L'Eurotower non tocca il costo del denaro e lo lascia agli attuali minimi storici. Il presidente: "Politica Bce non si riflette sui tassi in Italia e Francia". E poi rassicura sul rischio di un calo dei prezzi. Ma per gli analisti resta una reale minaccia per la ripresa
Mario Draghi tenta di allontanare lo spettro della deflazione. “L’Eurozona sperimenterà un lungo periodo di bassa inflazione“, ha avvertito il presidente della Banca centrale europea, ma “seguirà poi un rialzo graduale dei prezzi” e per questo motivo è presto per parlare di “deflazione”. Rispondendo ai giornalisti a Francoforte, l’ex numero uno di Bankitalia ha spiegato che la Bce “monitora attentamente” gli sviluppi sui mercati monetari ed è pronta ad “azioni decisive” se necessario, promettendo tassi ai livelli attuali o inferiori “ancora a lungo”.
L’Eurotower ha poi annunciato che il tasso d’interesse di riferimento resta invariato al minimo storico dello 0,25 per cento. “Gli effetti della politica monetaria di bassi tassi della Bce non si riflettono a quelli applicati in Italia e in Francia“, ha affermato il presidente dell’istituto centrale durante la conferenza stampa.

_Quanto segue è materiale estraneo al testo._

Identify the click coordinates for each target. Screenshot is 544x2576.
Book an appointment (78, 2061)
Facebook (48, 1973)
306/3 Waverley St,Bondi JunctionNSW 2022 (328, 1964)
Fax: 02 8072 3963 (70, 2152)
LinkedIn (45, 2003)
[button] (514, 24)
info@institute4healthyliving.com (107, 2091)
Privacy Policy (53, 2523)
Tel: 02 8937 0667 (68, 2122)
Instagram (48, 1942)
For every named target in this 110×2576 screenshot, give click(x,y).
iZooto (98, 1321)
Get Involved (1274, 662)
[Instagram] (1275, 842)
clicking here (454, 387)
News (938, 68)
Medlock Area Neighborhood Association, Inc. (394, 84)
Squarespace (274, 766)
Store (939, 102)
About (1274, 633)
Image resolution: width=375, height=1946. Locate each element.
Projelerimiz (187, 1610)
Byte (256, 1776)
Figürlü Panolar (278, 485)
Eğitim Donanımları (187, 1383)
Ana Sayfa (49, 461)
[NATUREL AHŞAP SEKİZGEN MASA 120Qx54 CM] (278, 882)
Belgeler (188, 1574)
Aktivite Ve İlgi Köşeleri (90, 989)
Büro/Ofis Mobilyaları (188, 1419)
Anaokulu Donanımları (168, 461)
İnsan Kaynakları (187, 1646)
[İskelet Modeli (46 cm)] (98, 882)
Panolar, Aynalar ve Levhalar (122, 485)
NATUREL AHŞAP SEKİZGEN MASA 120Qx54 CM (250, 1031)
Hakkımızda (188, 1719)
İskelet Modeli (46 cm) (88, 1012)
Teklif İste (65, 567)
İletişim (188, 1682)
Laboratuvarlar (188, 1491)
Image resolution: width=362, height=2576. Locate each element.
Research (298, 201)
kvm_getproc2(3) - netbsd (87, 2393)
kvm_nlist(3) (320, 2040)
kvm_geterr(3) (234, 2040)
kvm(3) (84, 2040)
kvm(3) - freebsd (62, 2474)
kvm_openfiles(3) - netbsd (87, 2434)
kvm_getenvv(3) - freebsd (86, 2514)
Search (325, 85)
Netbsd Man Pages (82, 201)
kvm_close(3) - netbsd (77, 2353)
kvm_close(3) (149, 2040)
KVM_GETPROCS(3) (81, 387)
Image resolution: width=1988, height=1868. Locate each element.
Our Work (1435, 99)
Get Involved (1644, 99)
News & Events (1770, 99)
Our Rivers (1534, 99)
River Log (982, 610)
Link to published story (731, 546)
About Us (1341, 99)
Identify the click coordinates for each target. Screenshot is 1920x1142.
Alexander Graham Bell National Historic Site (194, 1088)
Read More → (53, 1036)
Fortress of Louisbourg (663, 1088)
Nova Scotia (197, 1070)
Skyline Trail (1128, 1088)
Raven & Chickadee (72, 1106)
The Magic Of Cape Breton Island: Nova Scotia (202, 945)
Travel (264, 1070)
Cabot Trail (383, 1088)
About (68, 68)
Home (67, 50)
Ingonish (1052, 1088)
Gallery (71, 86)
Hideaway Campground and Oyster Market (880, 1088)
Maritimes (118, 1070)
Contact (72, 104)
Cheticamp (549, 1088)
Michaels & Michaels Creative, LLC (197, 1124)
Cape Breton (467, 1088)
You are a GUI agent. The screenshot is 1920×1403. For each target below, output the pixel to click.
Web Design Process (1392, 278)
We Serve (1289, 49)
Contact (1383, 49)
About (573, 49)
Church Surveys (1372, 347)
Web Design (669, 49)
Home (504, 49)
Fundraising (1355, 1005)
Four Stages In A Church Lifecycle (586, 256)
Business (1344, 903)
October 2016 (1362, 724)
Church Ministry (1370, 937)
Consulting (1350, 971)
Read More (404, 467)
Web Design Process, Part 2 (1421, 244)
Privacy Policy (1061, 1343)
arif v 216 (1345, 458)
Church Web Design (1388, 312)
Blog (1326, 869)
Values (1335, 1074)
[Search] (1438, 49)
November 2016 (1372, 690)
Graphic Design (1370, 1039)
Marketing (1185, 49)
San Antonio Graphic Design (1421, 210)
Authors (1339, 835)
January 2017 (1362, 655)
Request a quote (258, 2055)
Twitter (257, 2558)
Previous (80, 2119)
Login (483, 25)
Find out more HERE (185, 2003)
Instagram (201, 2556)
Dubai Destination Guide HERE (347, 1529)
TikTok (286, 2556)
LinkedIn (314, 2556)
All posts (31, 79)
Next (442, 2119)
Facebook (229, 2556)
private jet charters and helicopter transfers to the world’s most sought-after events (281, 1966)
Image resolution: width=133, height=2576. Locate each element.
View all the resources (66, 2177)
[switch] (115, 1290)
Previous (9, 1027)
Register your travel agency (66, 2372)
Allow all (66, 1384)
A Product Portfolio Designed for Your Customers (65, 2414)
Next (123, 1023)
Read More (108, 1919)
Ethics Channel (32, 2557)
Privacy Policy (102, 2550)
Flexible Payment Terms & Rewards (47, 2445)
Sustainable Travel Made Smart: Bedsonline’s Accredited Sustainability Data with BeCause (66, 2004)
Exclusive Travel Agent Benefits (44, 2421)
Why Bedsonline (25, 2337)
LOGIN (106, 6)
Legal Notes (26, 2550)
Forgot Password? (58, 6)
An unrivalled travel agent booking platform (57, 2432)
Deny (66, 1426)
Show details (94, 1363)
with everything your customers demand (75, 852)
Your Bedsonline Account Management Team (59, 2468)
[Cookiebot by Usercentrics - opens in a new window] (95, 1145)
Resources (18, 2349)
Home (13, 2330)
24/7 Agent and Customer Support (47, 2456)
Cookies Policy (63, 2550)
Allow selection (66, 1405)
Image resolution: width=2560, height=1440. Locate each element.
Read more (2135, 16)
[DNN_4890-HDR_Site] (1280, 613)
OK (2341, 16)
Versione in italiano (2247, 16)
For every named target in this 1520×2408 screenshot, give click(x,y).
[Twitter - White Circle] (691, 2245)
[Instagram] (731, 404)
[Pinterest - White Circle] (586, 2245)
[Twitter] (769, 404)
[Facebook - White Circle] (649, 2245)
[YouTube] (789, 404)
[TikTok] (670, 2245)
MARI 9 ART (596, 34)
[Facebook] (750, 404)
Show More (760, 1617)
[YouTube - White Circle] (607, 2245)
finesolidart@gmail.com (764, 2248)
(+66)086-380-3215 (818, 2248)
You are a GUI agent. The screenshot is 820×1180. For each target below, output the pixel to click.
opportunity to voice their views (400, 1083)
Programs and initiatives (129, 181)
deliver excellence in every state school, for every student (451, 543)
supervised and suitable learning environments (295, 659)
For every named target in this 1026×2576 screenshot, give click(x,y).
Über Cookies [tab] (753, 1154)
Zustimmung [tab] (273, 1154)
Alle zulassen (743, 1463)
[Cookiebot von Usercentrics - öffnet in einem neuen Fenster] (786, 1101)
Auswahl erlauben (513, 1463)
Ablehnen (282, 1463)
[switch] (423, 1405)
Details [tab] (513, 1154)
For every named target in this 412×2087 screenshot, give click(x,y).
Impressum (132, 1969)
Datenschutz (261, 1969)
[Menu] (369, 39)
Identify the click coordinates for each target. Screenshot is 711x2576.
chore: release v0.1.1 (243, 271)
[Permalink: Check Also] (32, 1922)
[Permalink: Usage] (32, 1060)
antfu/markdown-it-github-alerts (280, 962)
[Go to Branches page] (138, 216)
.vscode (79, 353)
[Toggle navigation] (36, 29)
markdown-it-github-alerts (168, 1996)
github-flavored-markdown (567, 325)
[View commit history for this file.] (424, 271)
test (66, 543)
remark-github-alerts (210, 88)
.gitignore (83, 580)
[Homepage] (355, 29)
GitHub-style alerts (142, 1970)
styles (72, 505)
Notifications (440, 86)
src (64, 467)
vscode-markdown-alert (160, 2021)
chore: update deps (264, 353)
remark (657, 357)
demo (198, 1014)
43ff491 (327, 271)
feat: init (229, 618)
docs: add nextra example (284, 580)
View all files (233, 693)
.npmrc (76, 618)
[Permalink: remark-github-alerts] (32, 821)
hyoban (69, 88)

Tornando al rischio deflazione, Draghi ha precisato che “non c’è alcuna analogia con la situazione del Giappone negli anni ’90” e ha ricordato che l’inflazione nell’area della moneta unica “non è molto diversa dagli Stati Uniti, dopo la ripresa è in corso da più tempo”. Il numero uno dell’Eurotower ha quindi spiegato che l’andamento dei prezzi al consumo è condizionato “dai prezzi di energia e cibo” ma anche “dalla debole domanda, dovuta all’elevato tasso di disoccupazione”.
Ma molti analisti – come riportava nei giorni scorsi il Financial Times – restano convinti che un periodo prolungato di calo dei prezzi possa rappresentare una reale minaccia per la ripresa. “I rischi di deflazione ora sono maggiori”, affermano gli osservatori, sottolineando che se la minaccia deflazione si realizzasse questo potrebbe esacerbare le pressioni sui Paesi della periferia dell’area euro aumentando il costo del debito e soffocando le spese di famiglie e aziende. Tra gli economisti, poi, non manca chi sostiene che alcuni settori economici abbiano già crescita negativa. Anche per questo la Banca d’Inghilterra ha lasciato i tassi di riferimento invariati allo 0,50% confermando il piano di riacquisto Bond a 375 miliardi di sterline.
Proprio l’inflazione era uno dei dossier alla base dell’incontro dei banchieri centrali, che si sono riuniti oggi. Continua infatti a preoccupare l’aumento dei prezzi, in ulteriore rallentamento nell’Eurozona (0,7% a gennaio), in Paesi come l’Italia (0,6%) e inferiore alle attese persino in Germania (1,3%), che assottiglia pericolosamente la distanza di sicurezza dal rischio-deflazione. Draghi – come aveva già fatto in passato – non ha nascosto che l’inflazione è molto bassa e ci rimarrà “a lungo”, promettendo di agire se i rischi di deflazione si facessero troppo concreti.
E ha cercato di rassicurare sul rischio deflazione. Ogni crisi finanziaria, ha detto, “è sempre seguita da un periodo di bassa inflazione”. E quella in corso è dovuta ai bassi prezzi alimentari ed energetici globali e a Paesi come Portogallo, Irlanda e soprattutto Grecia, il Paese più in difficoltà che secondo Bloomberg potrebbe ricevere dall’Ue una estensione a 50 anni dei suoi prestiti, con un taglio dei tassi su alcuni degli aiuti già ricevuti.
L’altro dossier all’ordine del giorno sono i tassi troppo alti che le banche si applicano sui prestiti di liquidità fra loro. Gli stress test sulle banche non hanno infatti ancora fatto chiarezza sui bilanci. C’è quindi poca fiducia a prestare liquidità, specie verso il Sud dell’Eurozona. Aggiungendosi allo spread sui titoli di Stato, che fa salire i tassi pagati dalle banche e applicati poi sui prestiti a famiglie e imprese, tutto ciò amplifica la stretta creditizia che sta frenando la ripresa in Paesi come l’Italia.